The fundametal criticism of GPT-3

Much has been written and discussed bout the truly world-changing possibilities of OpenAI’s GPT-3 on society. It is a highly immersive autoregressive language model which uses deep learning to produce human-like text and can produce texts in-distinguishable from those produced by human authors. The New York Times has described it as “by far the most powerful language mode ever created.” MIT Technology Review article by W. D. Heaven called it “shockingly good — and completely mindless.” GPT-3 stands for “Generative Pre-trained Transformer 3. Transformers are language models trained on sequential data to encode and decode the language into an abstract vector structure. GPT-3 can perform almost all kinds of operations involving text input, such as write songs, poems, articles, creative fiction, etc. In 2020, Microsoft laid off several journalists for the news-site MSN. Automated bots will replace these journalists to write and produce reports. In August 2020, Guardian newspaper produced the first major news article written exclusively by GPT-3. Many call it the next great breakthrough in text processing after the creation of word processors in 1979. However, despite these awe-inspiring features, the overall OpenAI approach is still criticized by some industry leaders.
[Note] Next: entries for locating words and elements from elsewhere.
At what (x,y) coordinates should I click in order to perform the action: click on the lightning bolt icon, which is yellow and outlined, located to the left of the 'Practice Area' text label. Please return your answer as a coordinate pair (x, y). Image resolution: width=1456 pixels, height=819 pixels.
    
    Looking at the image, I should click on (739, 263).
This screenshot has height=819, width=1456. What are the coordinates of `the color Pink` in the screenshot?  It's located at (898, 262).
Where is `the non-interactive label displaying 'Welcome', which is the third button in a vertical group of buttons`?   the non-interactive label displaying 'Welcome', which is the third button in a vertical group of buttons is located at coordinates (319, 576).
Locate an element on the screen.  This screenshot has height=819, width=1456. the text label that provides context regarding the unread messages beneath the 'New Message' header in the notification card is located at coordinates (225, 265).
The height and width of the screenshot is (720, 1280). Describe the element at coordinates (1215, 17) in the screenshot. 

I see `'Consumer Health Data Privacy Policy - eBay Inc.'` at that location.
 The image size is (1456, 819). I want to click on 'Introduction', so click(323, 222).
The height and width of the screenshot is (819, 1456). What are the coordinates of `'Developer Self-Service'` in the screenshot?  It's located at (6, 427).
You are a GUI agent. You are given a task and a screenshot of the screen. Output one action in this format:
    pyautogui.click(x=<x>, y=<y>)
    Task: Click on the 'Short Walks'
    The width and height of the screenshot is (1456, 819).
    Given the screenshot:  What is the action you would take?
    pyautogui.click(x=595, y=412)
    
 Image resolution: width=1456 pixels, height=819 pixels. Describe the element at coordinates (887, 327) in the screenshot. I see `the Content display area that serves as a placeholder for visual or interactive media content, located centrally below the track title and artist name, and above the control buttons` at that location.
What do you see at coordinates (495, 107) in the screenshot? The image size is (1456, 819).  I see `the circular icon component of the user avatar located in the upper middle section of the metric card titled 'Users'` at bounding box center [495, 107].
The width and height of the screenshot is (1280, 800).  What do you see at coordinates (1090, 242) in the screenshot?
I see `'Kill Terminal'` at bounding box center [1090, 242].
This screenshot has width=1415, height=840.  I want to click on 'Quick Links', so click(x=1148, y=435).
The fundamental criticism of GPT-3 is similar to the age-old debate of the difference between “understanding” and “knowledge”. The discussion focuses on the part GPT-3 “know” and the part it “understands.” The idea can be traced back to the famous Turing test hypothesis. So, given a task or question, a sufficiently intelligent agent produces indistinguishable results from ones made by a human agent.

However, it is noteworthy that Turing imagined the test as a game of questions called “imitation game”, and was not meant to create a statistical generalization as often popularized. Also, an agent winning the test is not a sufficient condition for judging the system to be “intelligent”. A lawnmower cutting grass and imitating humans is not considered intelligent. The main premise of Turing’s argument was that artificial agents will be able to create the eventual outcome as humans, and will never exactly have each and every characteristic of the human mind and complete model of reality as humans do.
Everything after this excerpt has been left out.